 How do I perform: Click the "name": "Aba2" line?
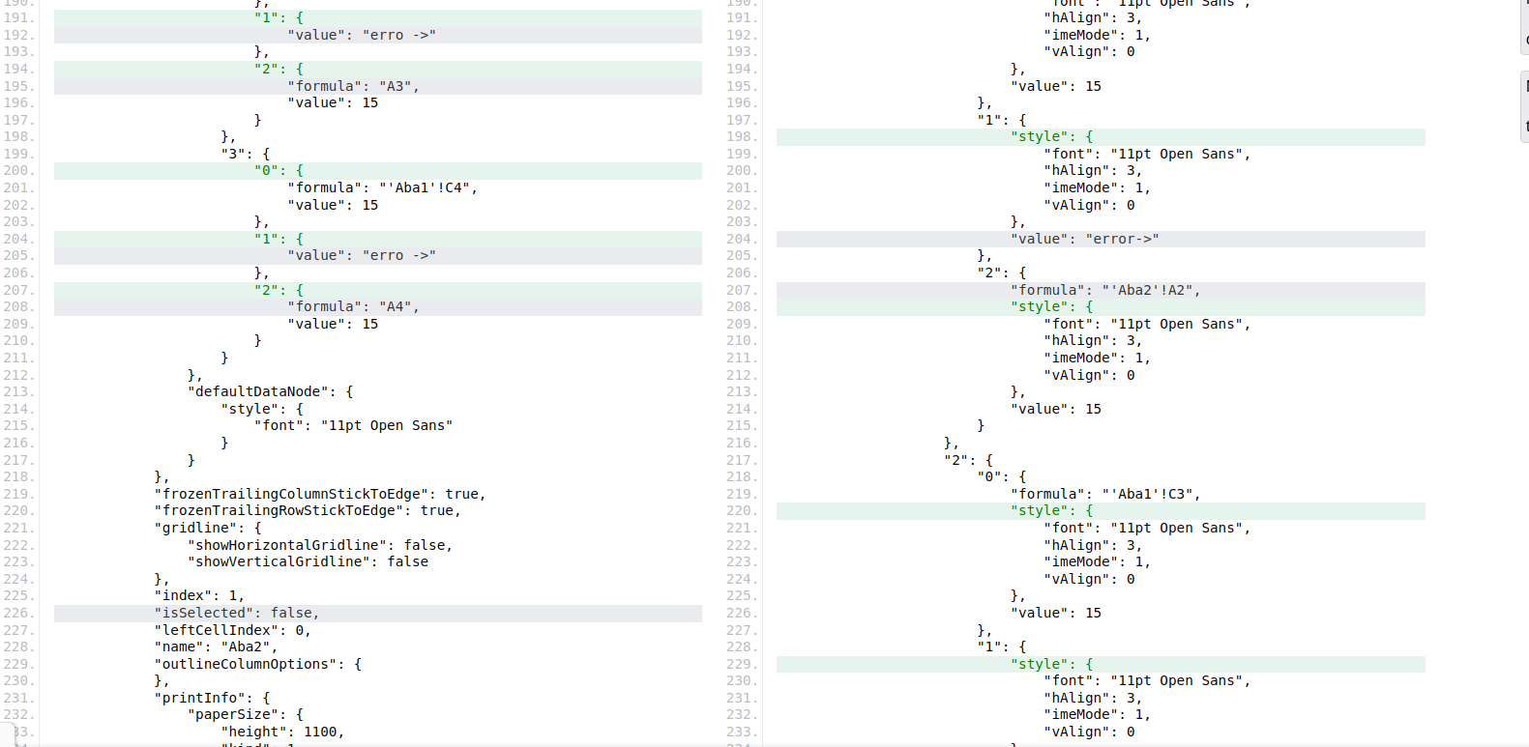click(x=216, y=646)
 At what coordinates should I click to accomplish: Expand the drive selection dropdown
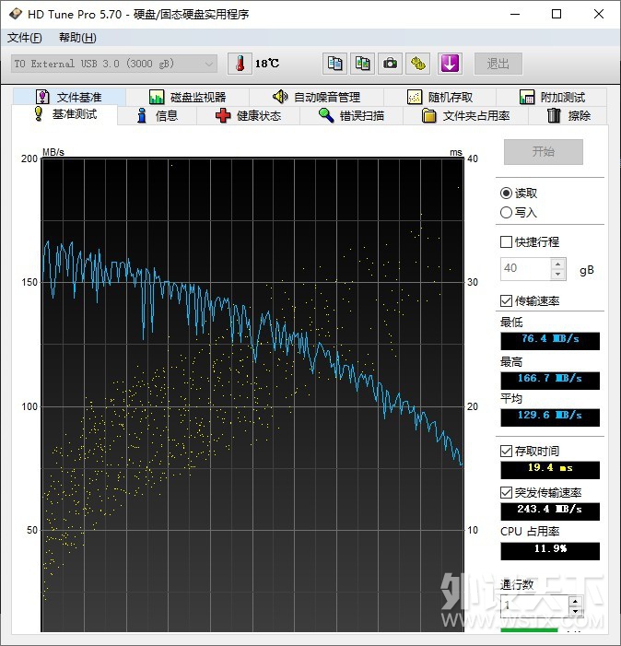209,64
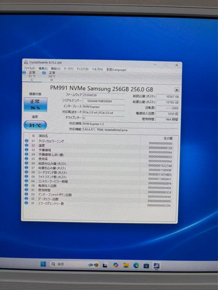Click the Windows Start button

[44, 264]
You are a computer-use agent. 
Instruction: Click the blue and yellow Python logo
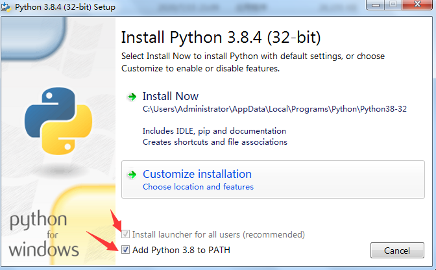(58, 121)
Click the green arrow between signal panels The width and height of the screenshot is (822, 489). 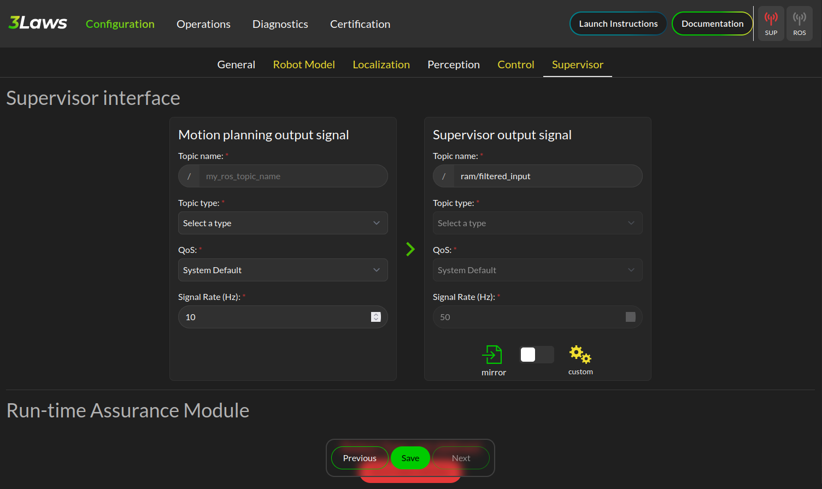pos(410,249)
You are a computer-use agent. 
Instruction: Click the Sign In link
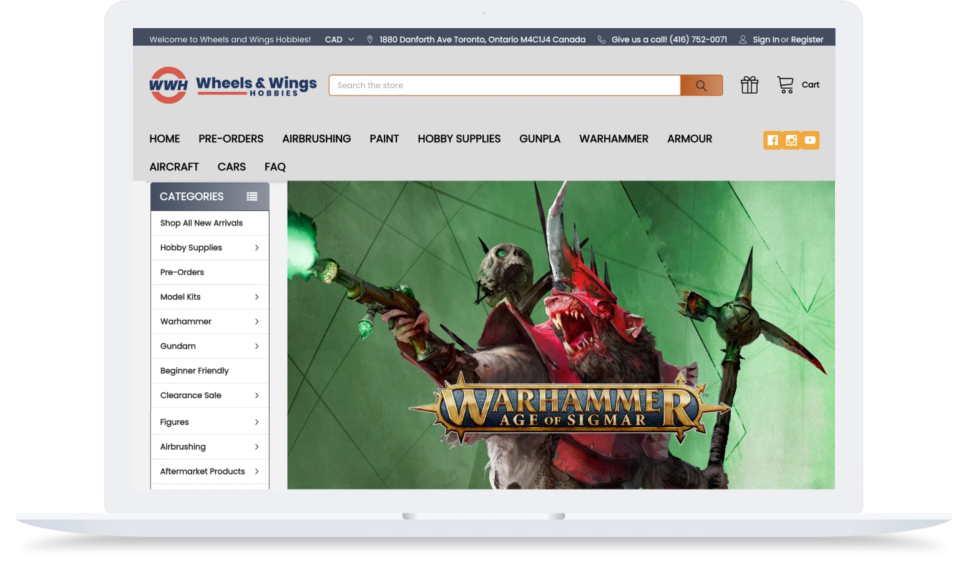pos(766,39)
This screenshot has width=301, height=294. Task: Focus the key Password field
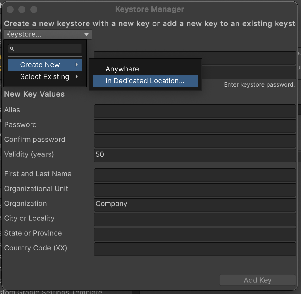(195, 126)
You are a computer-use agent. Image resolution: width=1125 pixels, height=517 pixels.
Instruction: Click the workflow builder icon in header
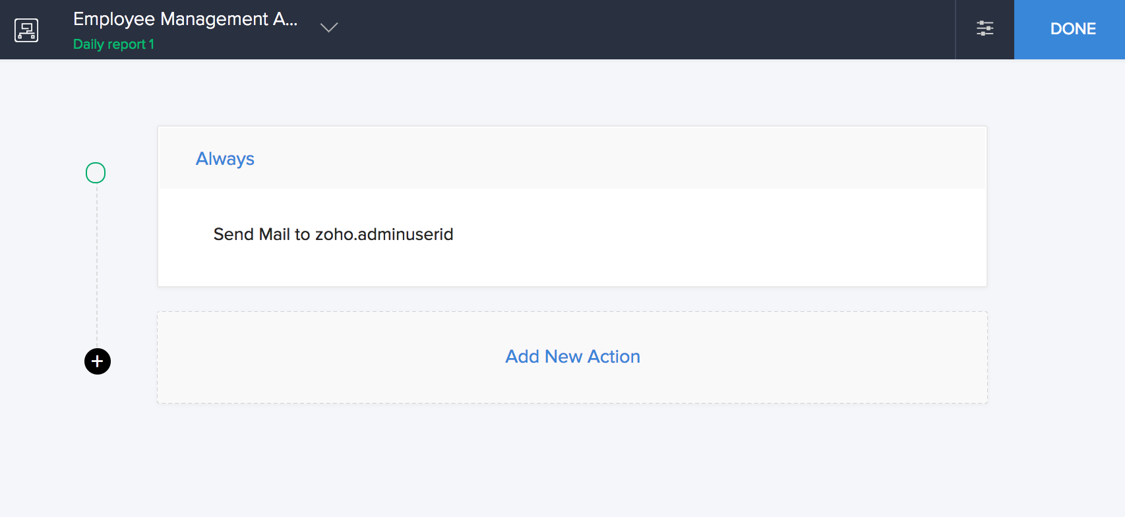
■ ■ ■ ■
**About this task**: The range runs from the line containing "Instruction: Click the Sign In link" through the end of the entries; print those lines exactly and leave the pictures out.

**Exercise answer**:
Instruction: Click the Sign In link
pos(766,39)
This screenshot has width=301, height=294. Task: Focus the key Password field
(195, 126)
You are a computer-use agent. Image resolution: width=1125 pixels, height=517 pixels.
Instruction: Click the workflow builder icon in header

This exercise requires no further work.